Le cinéma devient alors un moyen d’expression privilégié pour lui. Son film Cimes et merveilles, sorti en 1952, remporte le premier prix au prestigieux Festival de Trente en Italie. Il parcourt ensuite le monde, de l’Égypte à la Grèce, pour réaliser des documentaires d’exploration et animer des cycles de conférences très populaires.

Une mythologie de l’altitude par la plume

L’écriture occupe une place centrale dans sa démarche créatrice. En 1940, il publie son premier récit de montagne, L’Amateur d’abîmes, qui pose les bases de sa philosophie des sommets. Plus tard, son roman Le Fou d’Edenberg frôle la consécration en étant nommé pour le prix Goncourt en 1967.

Toutefois, son chef-d’œuvre littéraire reste sans doute Hommes, cimes et dieux, publié en 1973. Fruit de vingt années de recherches approfondies, cette somme explore les croyances, les mythes et les religions liés à l’altitude à travers les âges. Cet ouvrage majeur lui vaut d’ailleurs le prix Louis-Barthou de l’Académie française.

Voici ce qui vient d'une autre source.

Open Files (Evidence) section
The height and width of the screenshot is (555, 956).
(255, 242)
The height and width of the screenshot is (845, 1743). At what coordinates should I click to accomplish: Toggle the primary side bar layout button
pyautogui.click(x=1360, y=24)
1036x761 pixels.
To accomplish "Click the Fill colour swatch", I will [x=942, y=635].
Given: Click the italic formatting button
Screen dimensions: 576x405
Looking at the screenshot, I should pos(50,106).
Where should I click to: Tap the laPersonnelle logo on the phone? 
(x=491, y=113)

Un pionnier de l’écologie face au tourisme de masse

Le combat pour les espaces sauvages

L’artiste montagnard a compris très tôt que la beauté des sommets était mortelle. Aux côtés de personnalités comme le scientifique Théodore Monod, il s’engage activement pour la protection de l’environnement. Son action s’avère déterminante dans les campagnes nationales menant à la création du le Parc national de la Vanoise.

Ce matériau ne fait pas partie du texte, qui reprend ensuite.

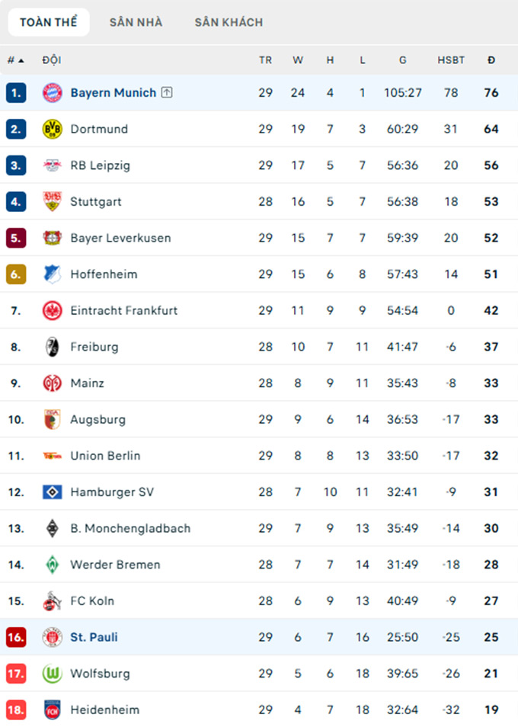
Task: Click the Wolfsburg green logo
Action: (52, 674)
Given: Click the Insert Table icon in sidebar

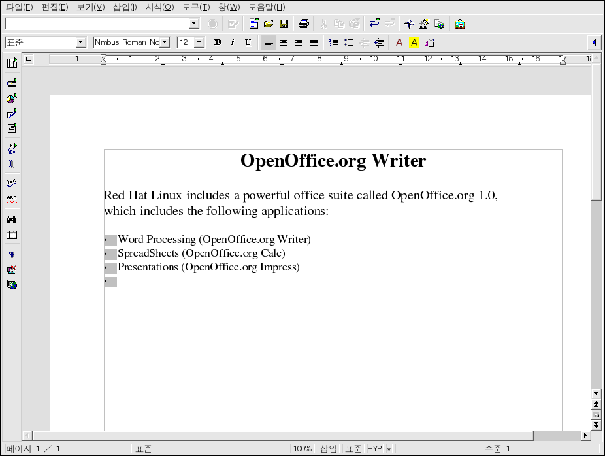Looking at the screenshot, I should [12, 63].
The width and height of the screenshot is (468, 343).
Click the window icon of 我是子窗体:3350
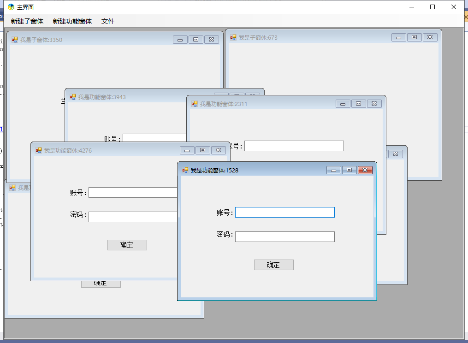tap(15, 40)
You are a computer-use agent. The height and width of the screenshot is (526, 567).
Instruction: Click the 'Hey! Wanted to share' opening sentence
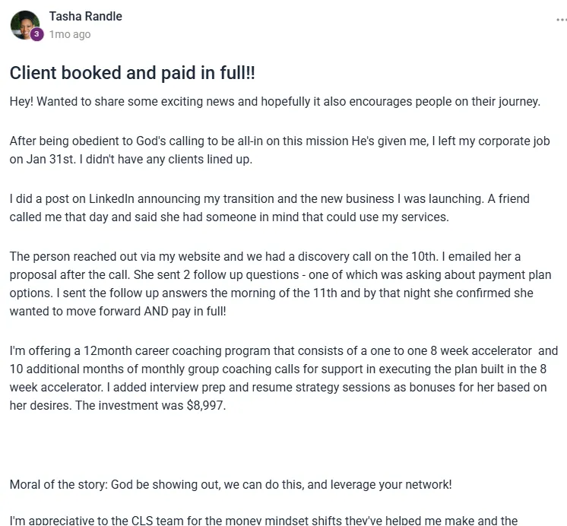pyautogui.click(x=275, y=102)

Il apporte également son soutien à des mouvements internationaux de défense des montagnes, refusant de voir les derniers sanctuaires d’altitude transformés en parcs d’attractions pour skieurs citadins.

La prophétie des choucas

Dès les années 1930, dans son recueil de dessins Sous l’œil des choucas, il anticipe de manière saisissante les dérives du tourisme industriel. Sa célèbre planche L’alpinisme en l’an 2000 montre des sommets défigurés par des passerelles métalliques, des ascenseurs et des panneaux publicitaires lumineux.

La planche suivante, L’alpinisme en l’an 3000, offre une perspective plus radicale : la montagne y est redevenue totalement vierge de toute trace humaine, nettoyée de ses infrastructures, sous le regard d’un oiseau noir qui s’exclame : « Enfin seuls ! ». Ces dessins prophétiques continuent aujourd’hui de circuler sur les réseaux sociaux, repris par de jeunes militants qui luttent contre l’aménagement des derniers glaciers.

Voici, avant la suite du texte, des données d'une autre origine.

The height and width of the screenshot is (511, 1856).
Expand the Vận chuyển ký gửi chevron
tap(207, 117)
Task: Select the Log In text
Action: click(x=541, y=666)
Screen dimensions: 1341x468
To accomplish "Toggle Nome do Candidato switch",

Un héritage préservé pour les générations futures

Après sa disparition en février 1992 à Grenoble, l’ensemble de ses archives et de ses œuvres graphiques a été confié au Musée d’ethnographie de Genève. Cette institution veille sur ce trésor artistique et organise régulièrement des expositions pour faire découvrir son univers au public.

Les hommages se succèdent pour saluer la mémoire de ce prince des hauteurs, notamment à travers l’exposition rétrospective La magia delle altezze présentée à Turin, ou la publication de biographies richement illustrées. Ses cendres reposent désormais sur les dômes de Miage, face au mont Blanc, là où le silence et le vent continuent de murmurer sa poésie.

À l’heure où le réchauffement climatique et la surfréquentation menacent plus que jamais l’équilibre des écosystèmes alpins, le message de cet amoureux des cimes conserve toute sa force. En nous invitant à contempler la montagne avec respect et humilité, il nous rappelle que la véritable grandeur de l’altitude réside dans sa part de mystère et de liberté sauvage.